Exactly and only the lines from the one with "Viewport: 980px width, 551px height." through the last line of the records need to be set down; please skip the pictures.

Source material below:

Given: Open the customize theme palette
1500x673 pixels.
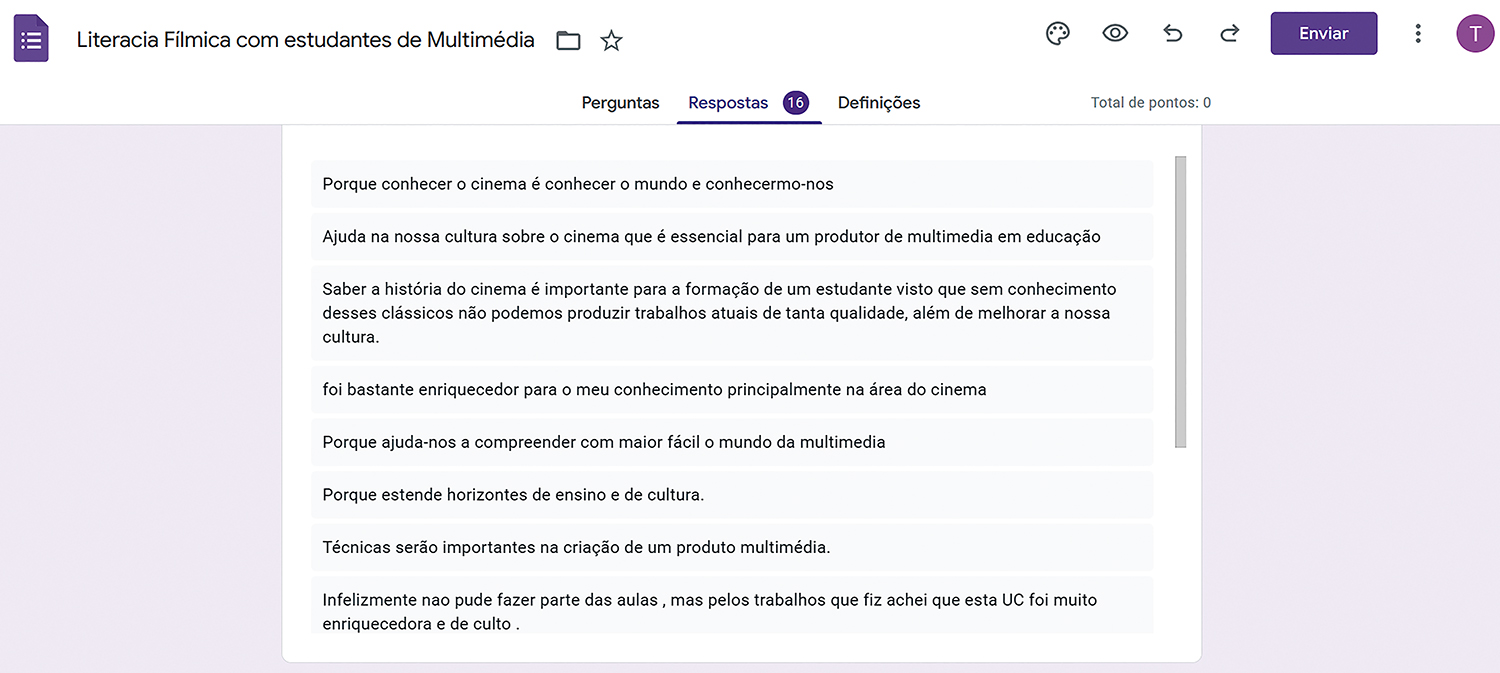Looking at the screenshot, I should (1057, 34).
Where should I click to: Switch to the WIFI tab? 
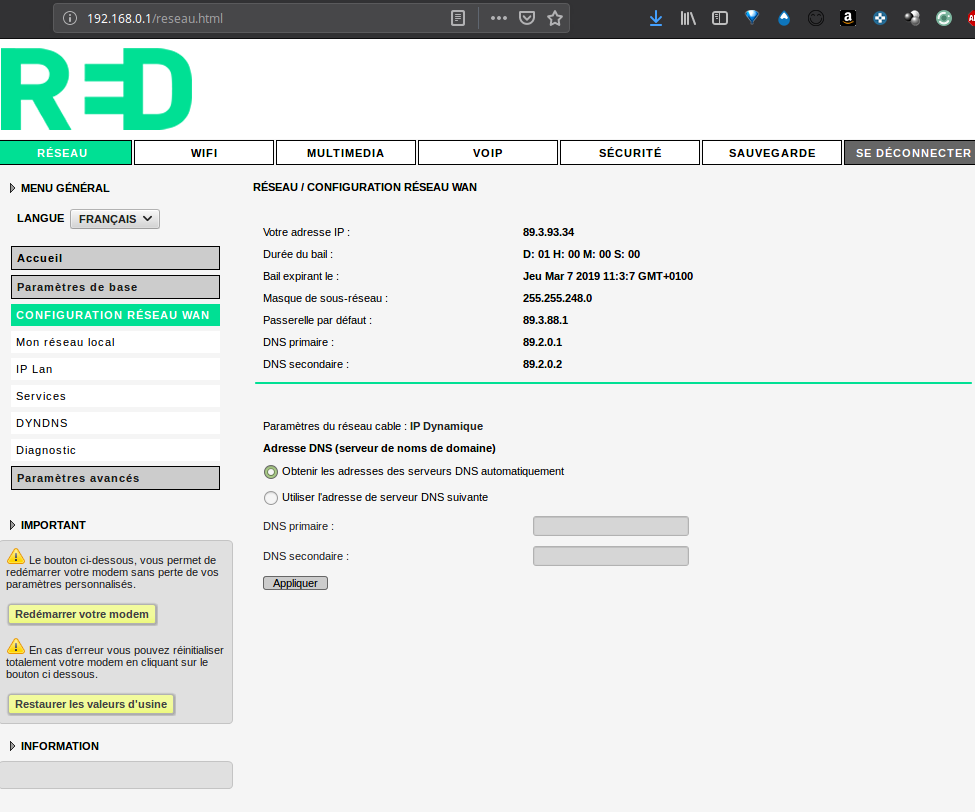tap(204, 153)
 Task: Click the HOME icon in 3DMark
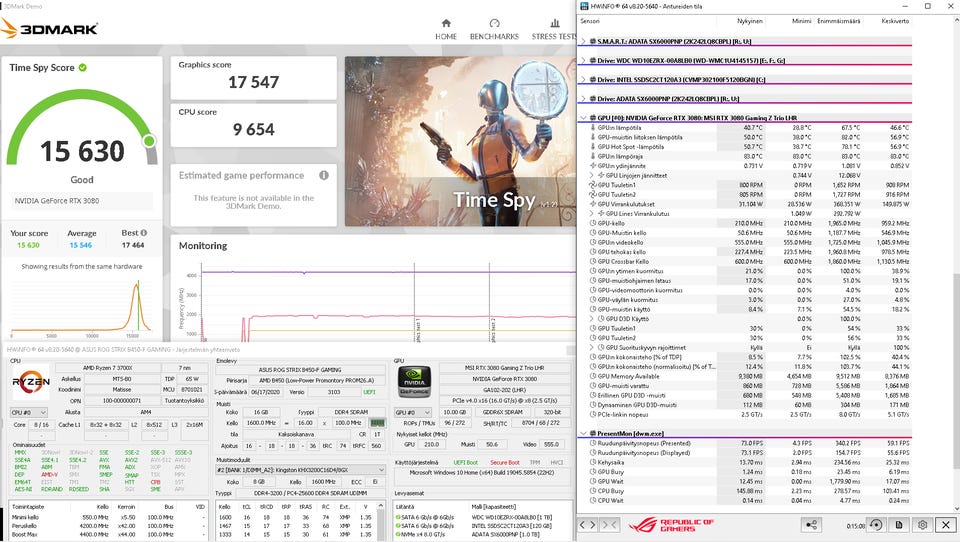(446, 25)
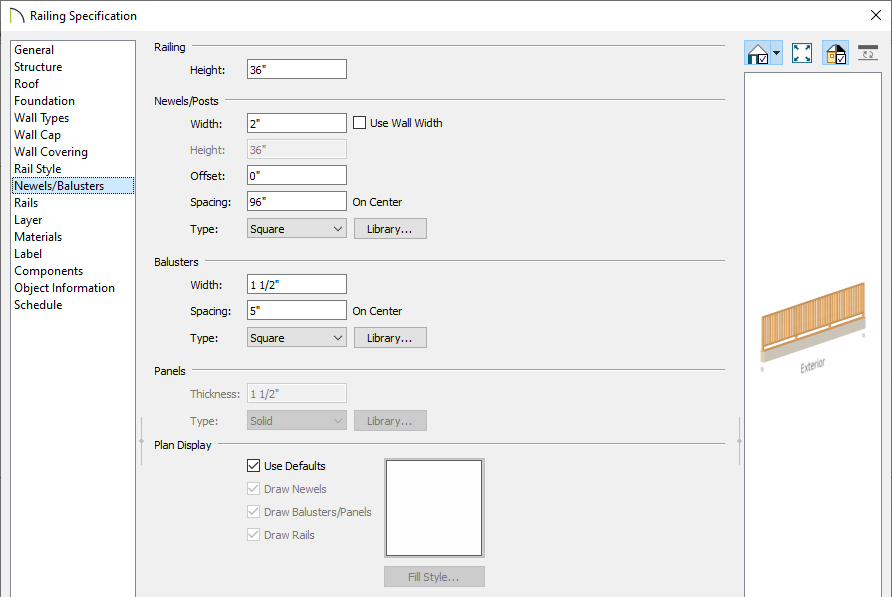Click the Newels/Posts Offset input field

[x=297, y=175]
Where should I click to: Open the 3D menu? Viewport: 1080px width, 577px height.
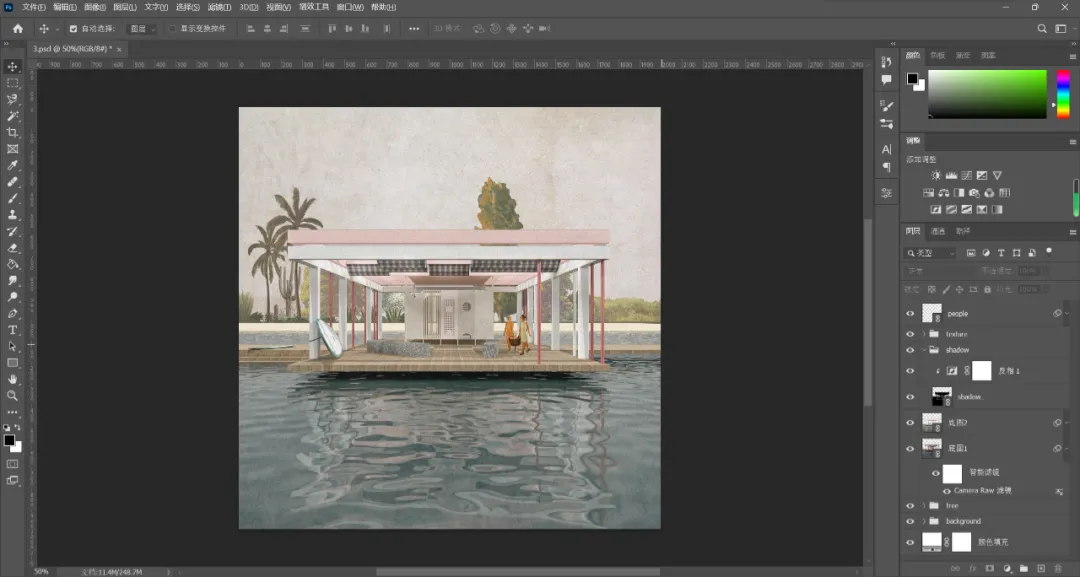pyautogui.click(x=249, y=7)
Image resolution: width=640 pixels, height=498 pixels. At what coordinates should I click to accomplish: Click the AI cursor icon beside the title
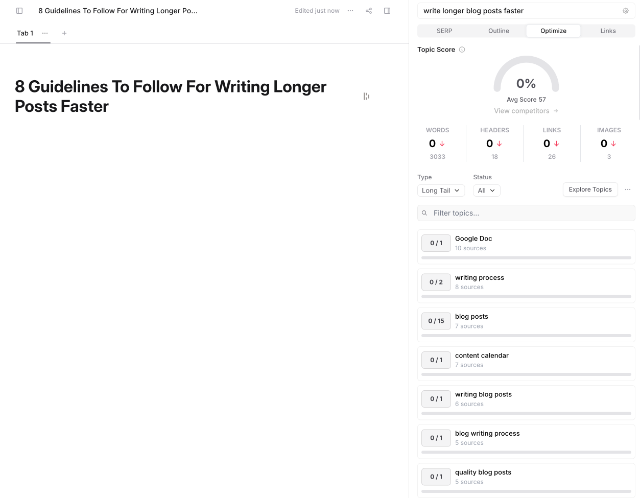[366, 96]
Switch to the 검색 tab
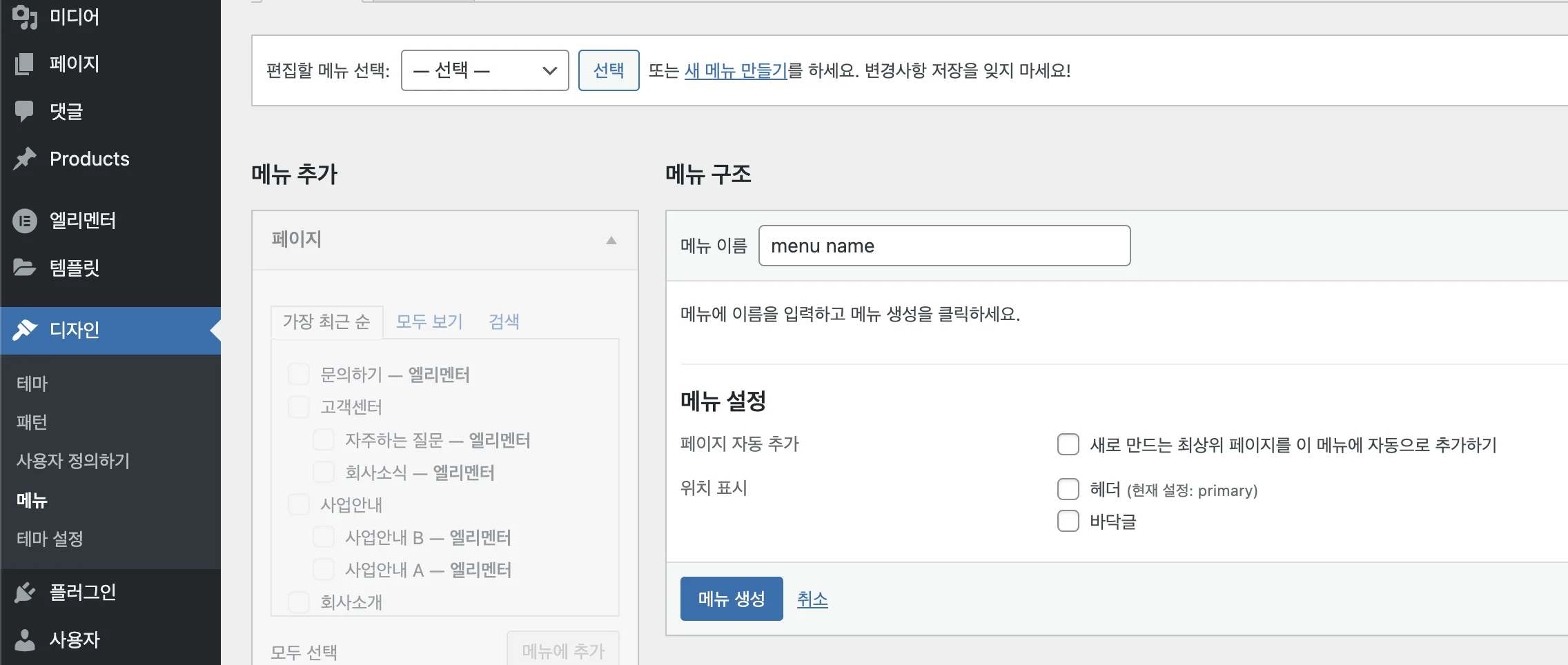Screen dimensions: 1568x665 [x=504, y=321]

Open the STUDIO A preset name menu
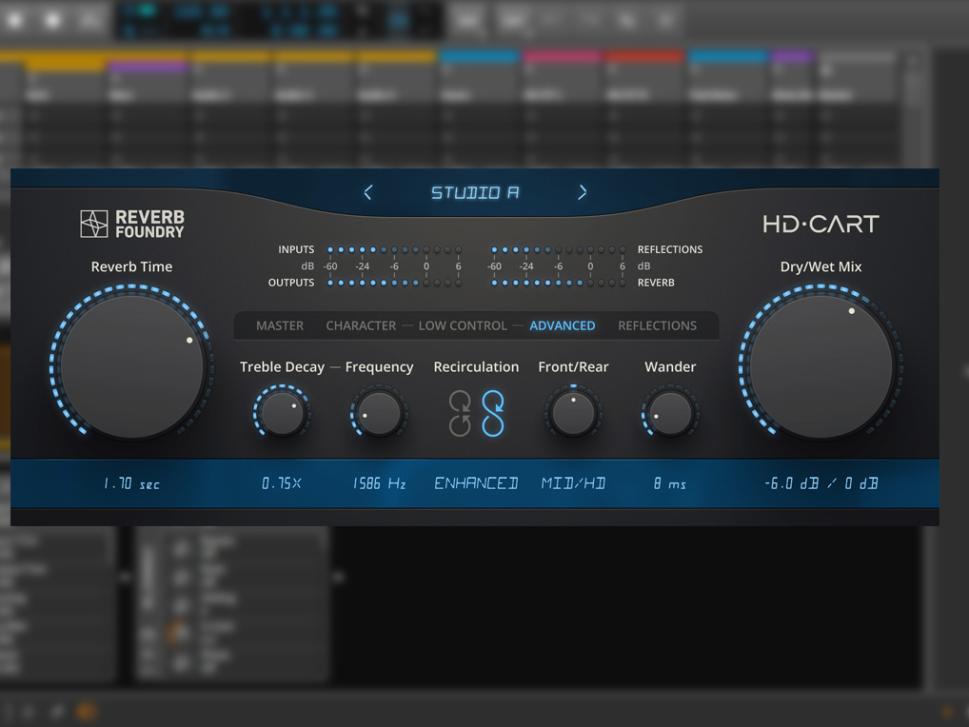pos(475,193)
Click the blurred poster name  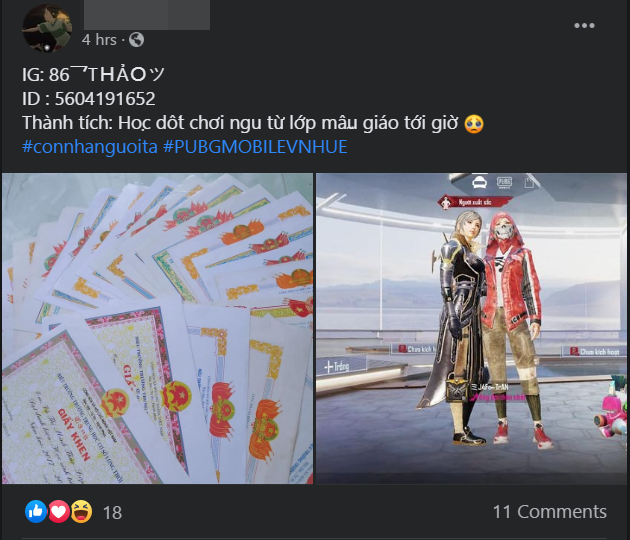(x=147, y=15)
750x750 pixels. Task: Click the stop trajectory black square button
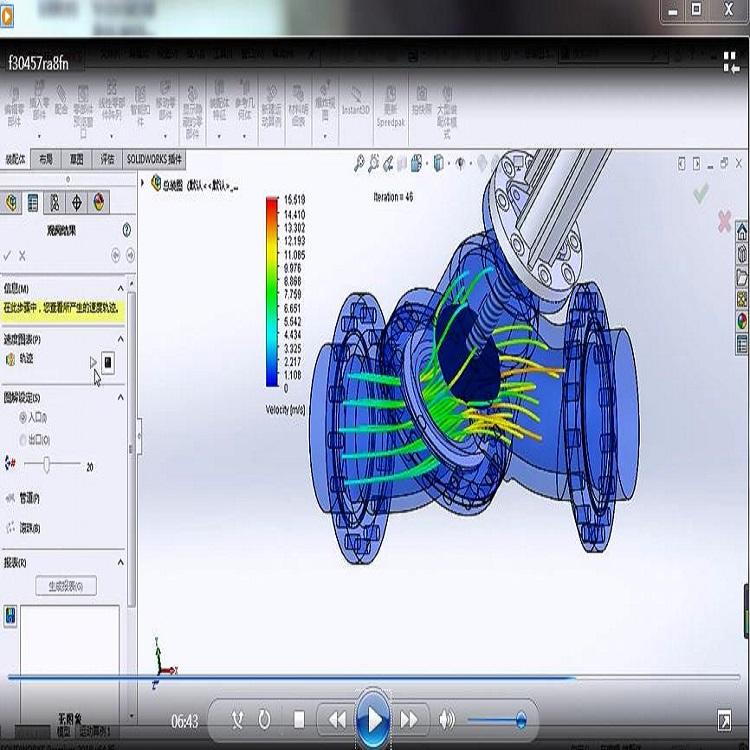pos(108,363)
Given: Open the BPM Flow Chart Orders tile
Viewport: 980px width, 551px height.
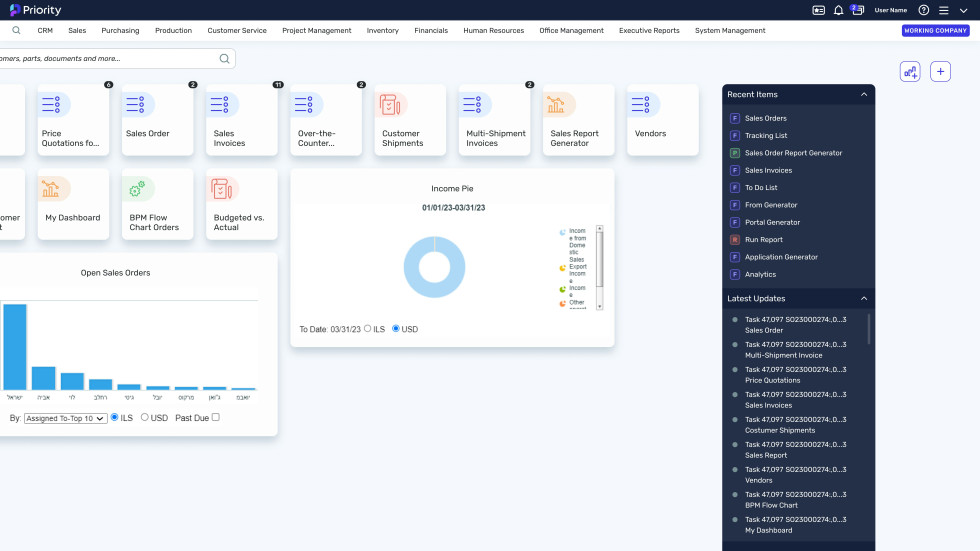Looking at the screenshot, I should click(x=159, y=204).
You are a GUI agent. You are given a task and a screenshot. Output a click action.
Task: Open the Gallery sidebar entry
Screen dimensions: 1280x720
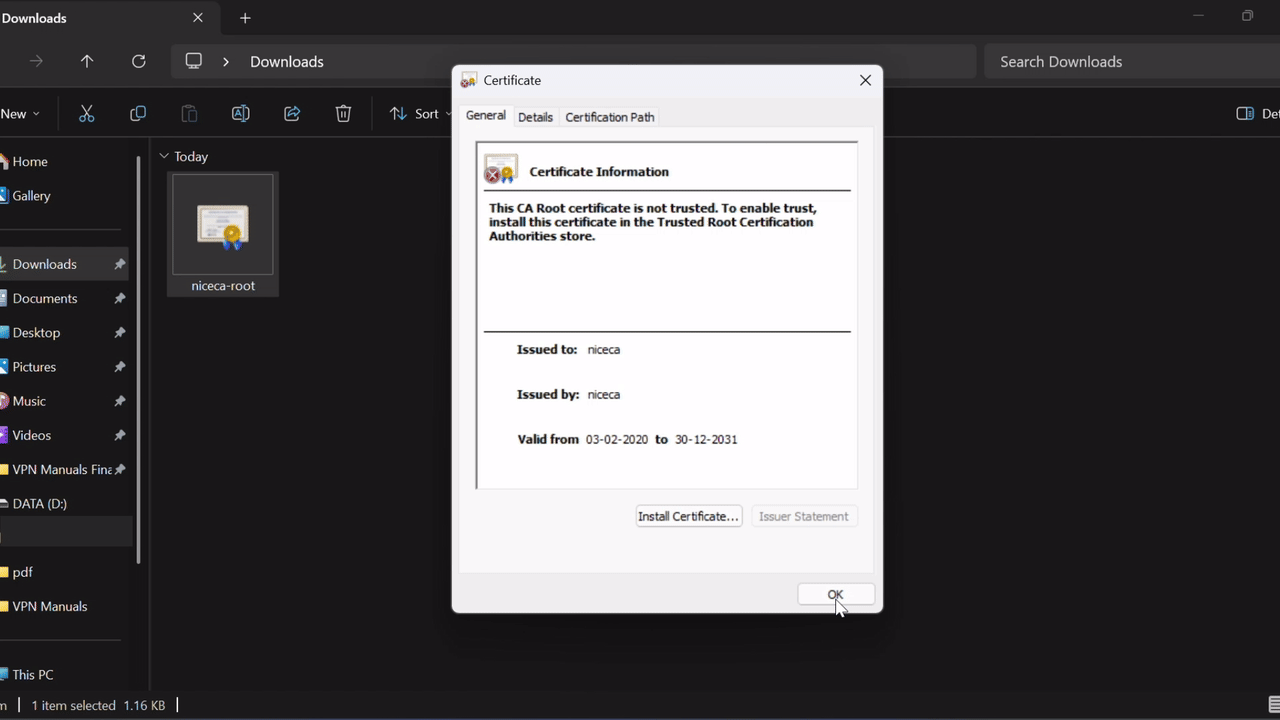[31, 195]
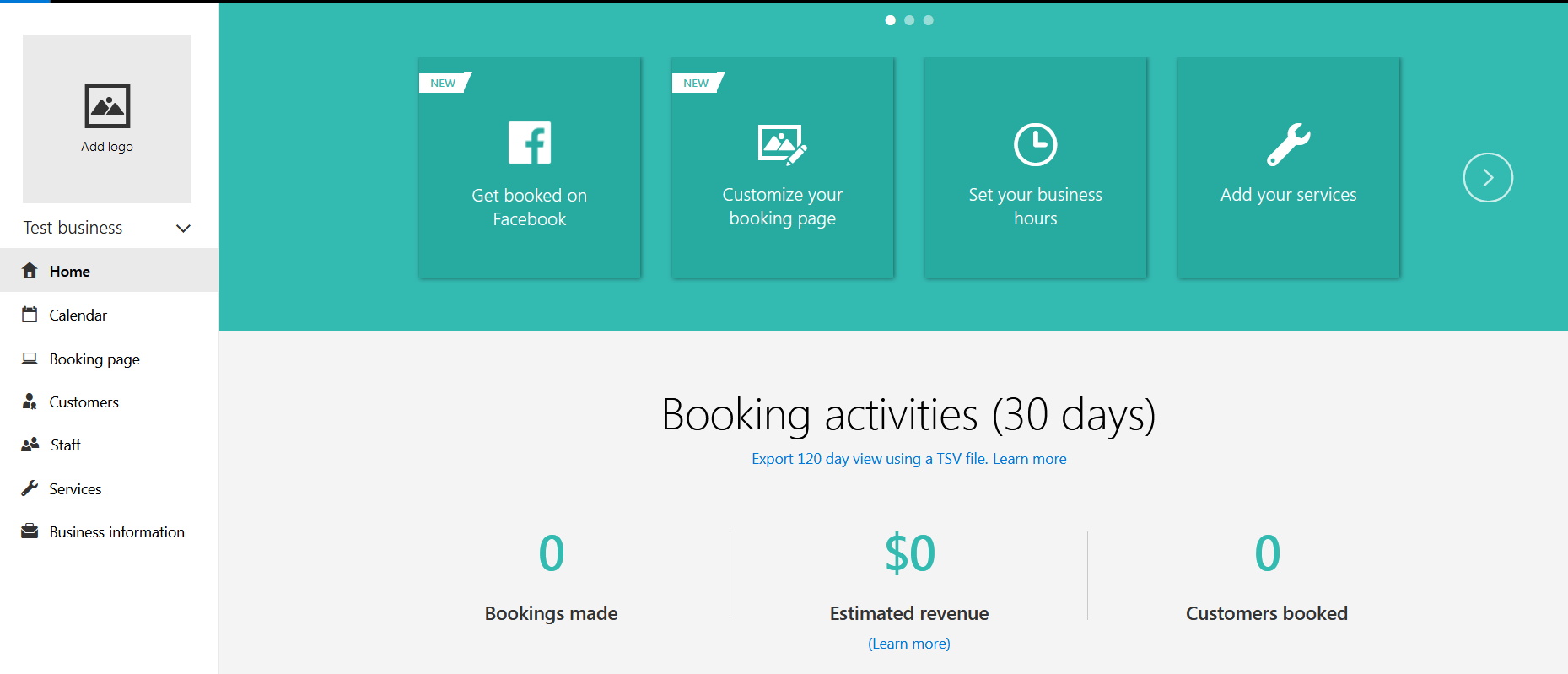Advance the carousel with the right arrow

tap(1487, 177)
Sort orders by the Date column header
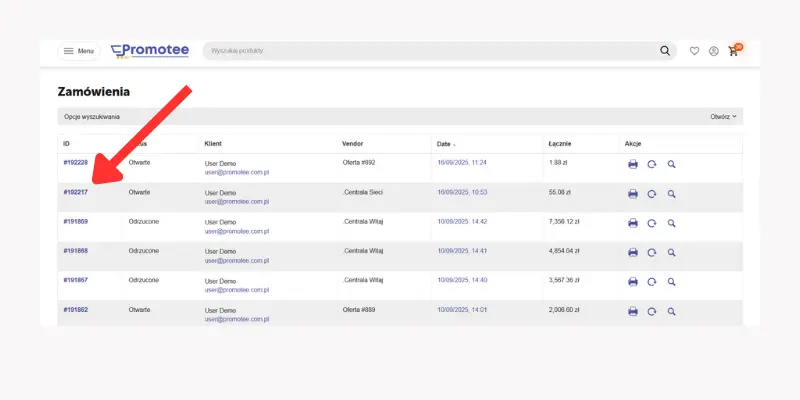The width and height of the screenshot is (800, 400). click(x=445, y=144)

End of Source material.

Answer space
Viewport: 980px width, 551px height.
Looking at the screenshot, I should click(x=159, y=204).
You are a GUI agent. You are given a task and a screenshot. Output a click action.
Task: Open the Gallery sidebar entry
Screen dimensions: 1280x720
[31, 195]
Advance the carousel with the right arrow

tap(1487, 177)
Sort orders by the Date column header
The width and height of the screenshot is (800, 400). click(x=445, y=144)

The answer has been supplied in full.